Dans le rôle-titre, Wallis Giunta séduit par un instinct et une précision belcantistes certains, qui s’épanouissent entre autres dans les variations de son rondo final, et font oublier une relative raideur dans le medium, lié fort probablement aux quelques compromissions du soutien avec sa maternité récente. Cela ne saurait par ailleurs occulter la santé d’un éclat qu’elle partage avec Alasdair Kent, Ramiro léger et lumineux, dont on retiendra l’irrésistible sourire d’un timbre qui privilégie l’agilité à la carrure, que d’aucuns aimeraient moins frêle – sans pour autant obérer l’authentique séduction de l’incarnation du ténor australien. Basse bouffe accomplie, Carlo Lepore témoigne d’un métier sûr et livre un Don Magnifico truculent, voire cabotin, sans cependant verser dans la vulgarité de l’excès. Après une entrée un rien modeste, l’Alidoro de Dominic Barberi gagne en présence et en chair au fil de la soirée. La Clorinda de Serena Sáenz et la Tisbé de Polly Leech composent un duo complémentaire de pimbêches à trottinette ou sur patins, avec un jeu aussi savoureux que la caractérisation des intonations. Quant au Dandini d’Ilya Silchukou, son émission quelque peu rustaude et perfectible quant à l’idiomatisme arase passablement les nuances vocales et expressives. Préparés par Noëlle Gény, les choeurs ne négligent aucunement leur participation.
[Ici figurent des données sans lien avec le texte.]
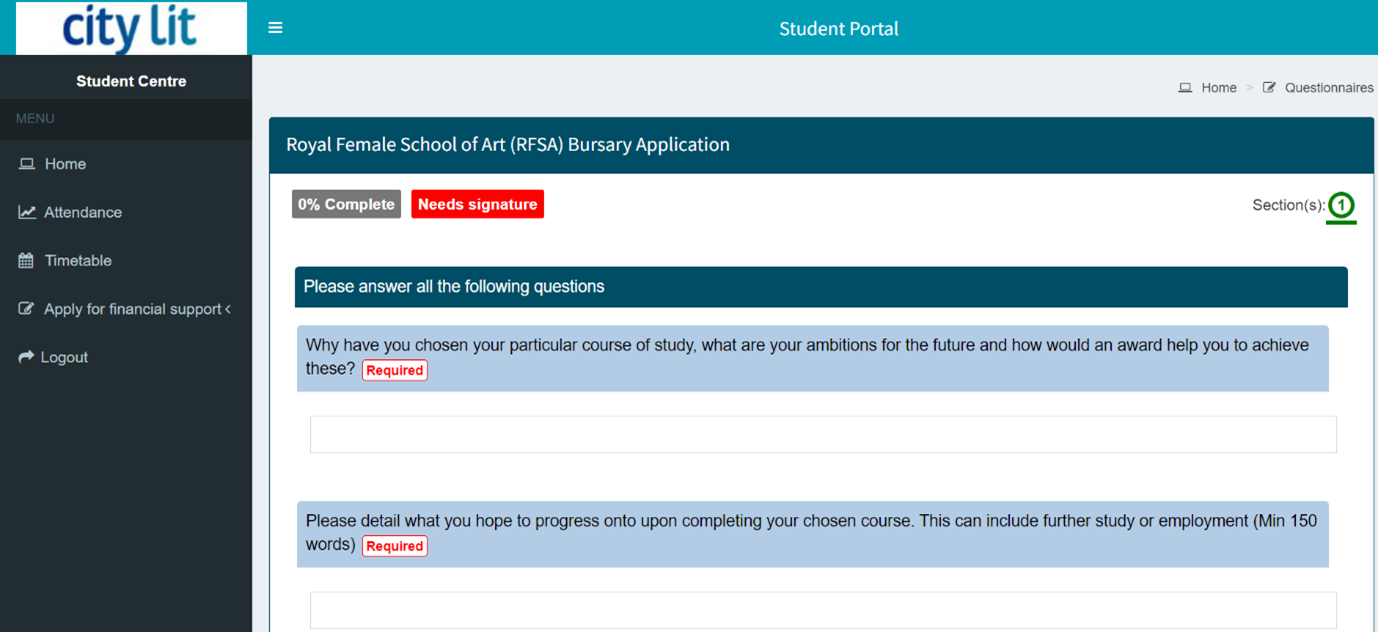Focus the course of study answer field
Screen dimensions: 1378x632
pos(822,435)
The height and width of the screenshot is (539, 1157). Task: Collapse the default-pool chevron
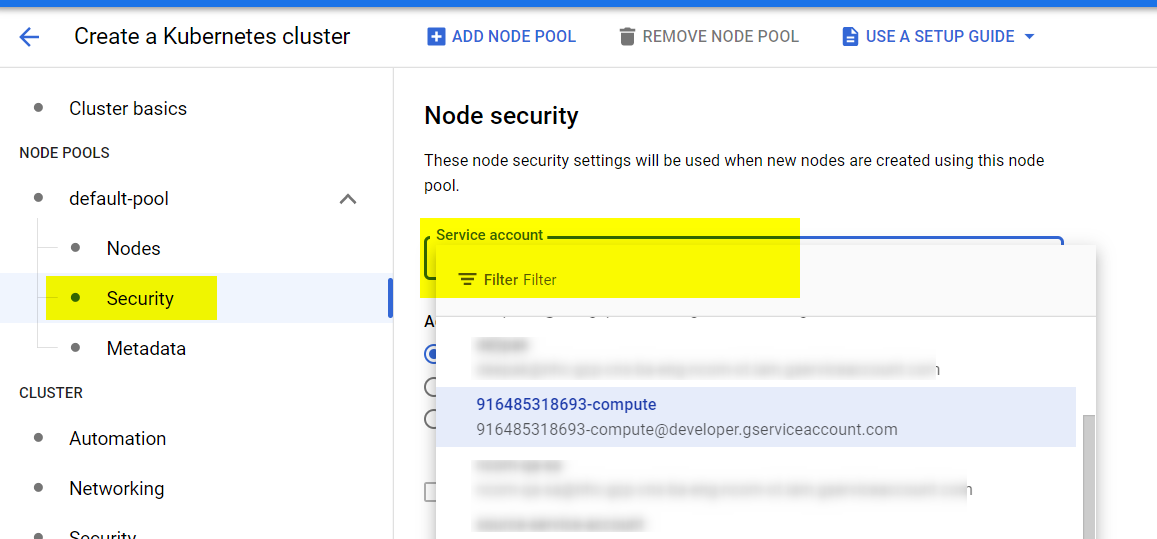point(348,199)
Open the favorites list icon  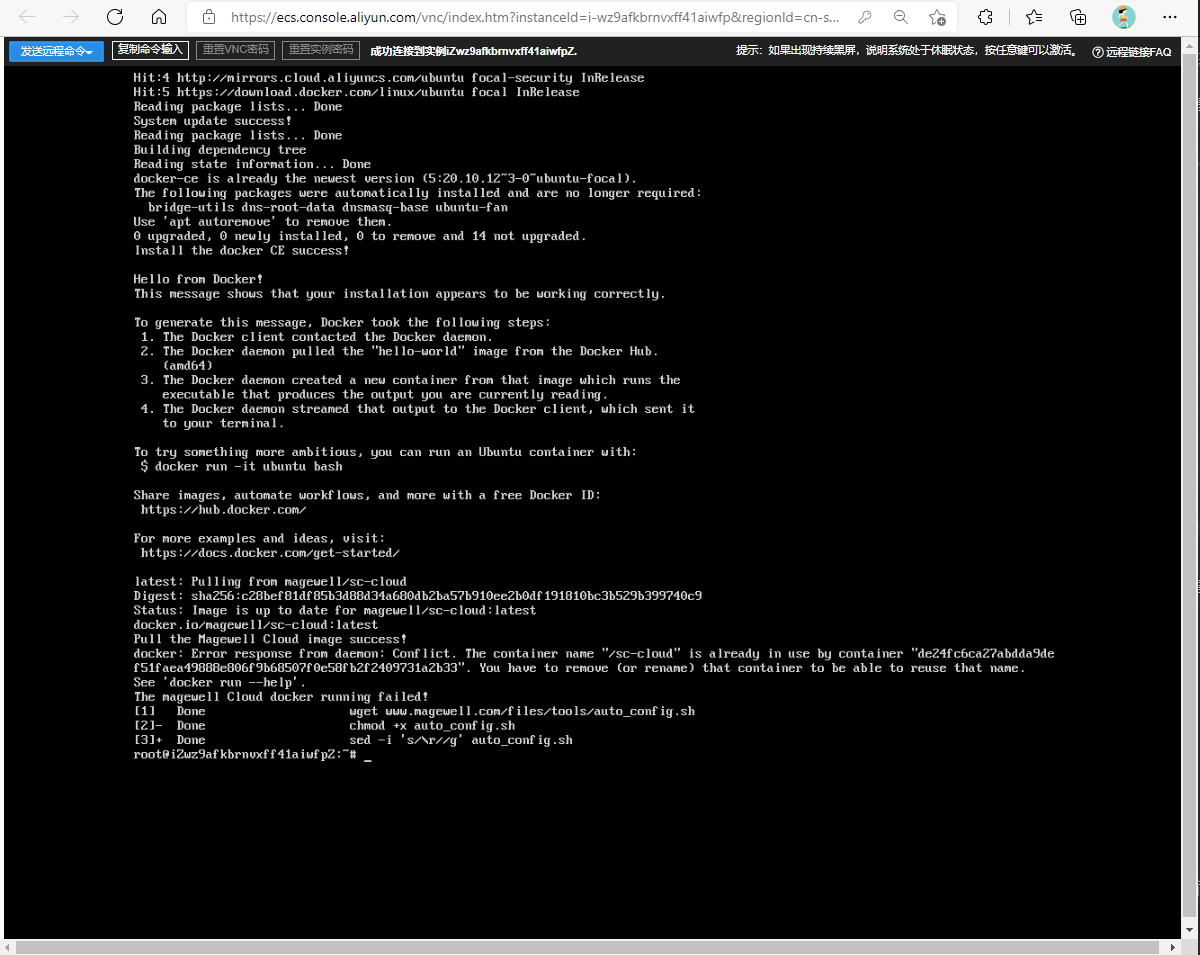[1034, 17]
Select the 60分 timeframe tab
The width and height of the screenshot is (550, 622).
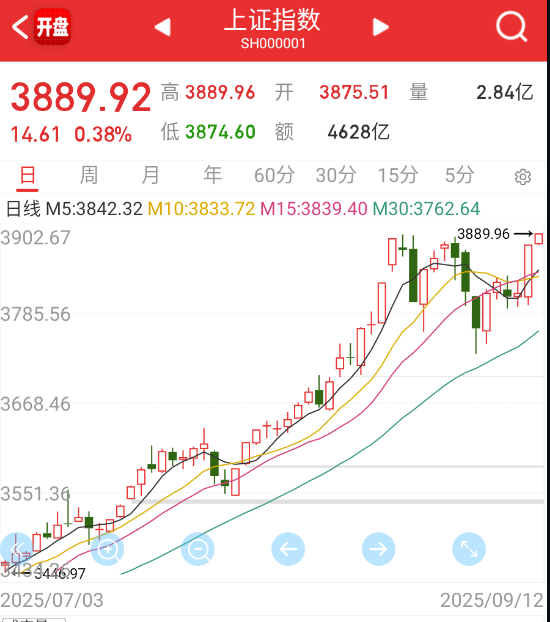(274, 175)
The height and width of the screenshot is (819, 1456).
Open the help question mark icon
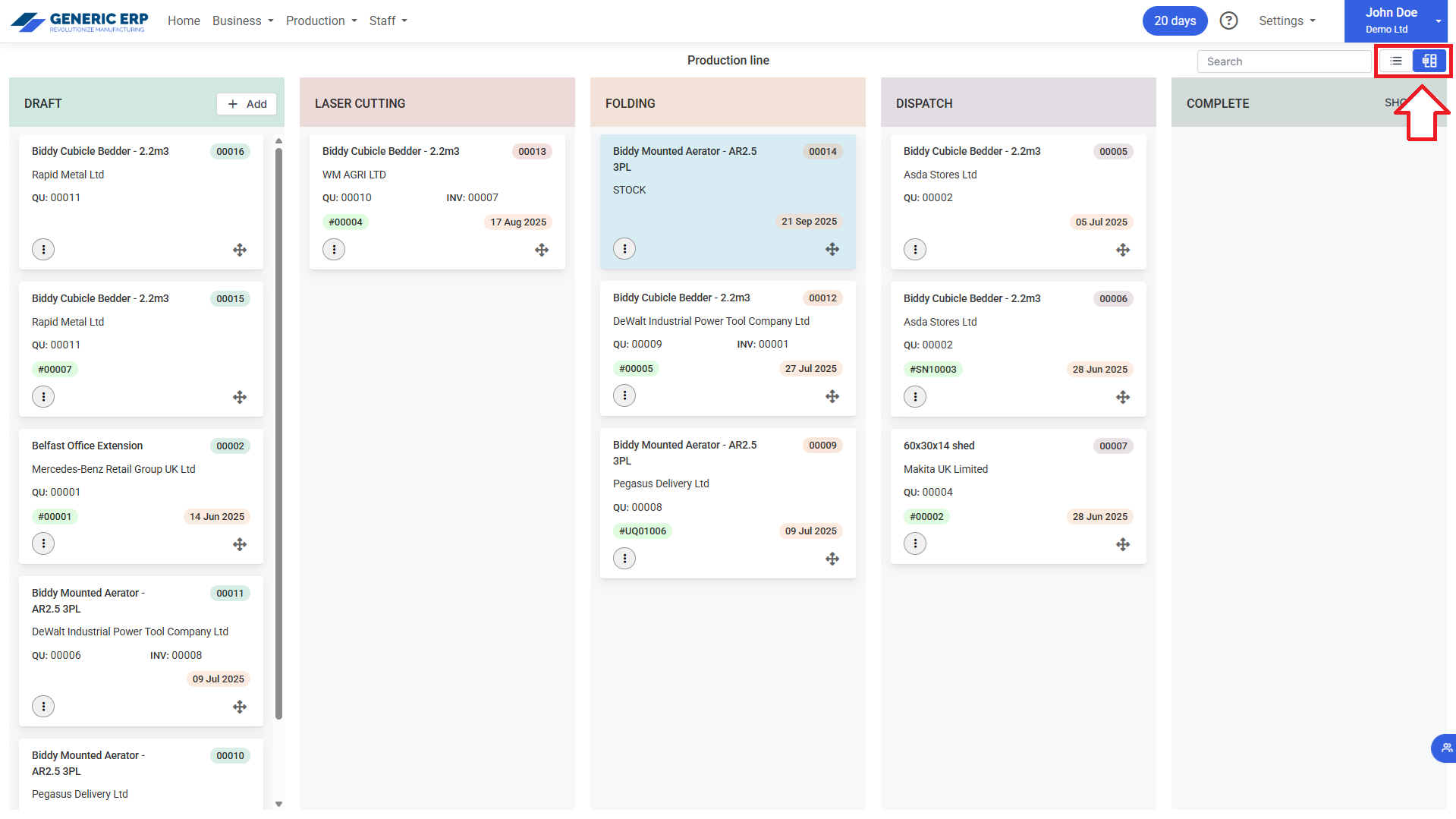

Chef assistant à l’Opéra de Montpellier depuis 2018, Magnus Flyklund fait une remarquable démonstration de ses qualités dans cette production qui referme sa résidence dans l’institution occitane. Sa baguette magnifie l’inimitable frémissement de la partition du cygne de Pesaro, avec une souplesse et une délicatesse dans les articulations et les mezza voce parfaitement au fait du style. Rarement l’Orchestre national Montpellier Occitanie aura sonné de manière aussi rossinienne, avec une qualité des pupitres qui replace la phalange parmi les meilleures de l’Hexagone. Un enchantement qui est l’autre cadeau de Noël aux mélomanes de Montpellier et d’ailleurs.

Gilles Charlassier

CerenentolaRossini, Opéra Comédie, Opéra national de Montpellier, du 19 au 23 décembre 2021.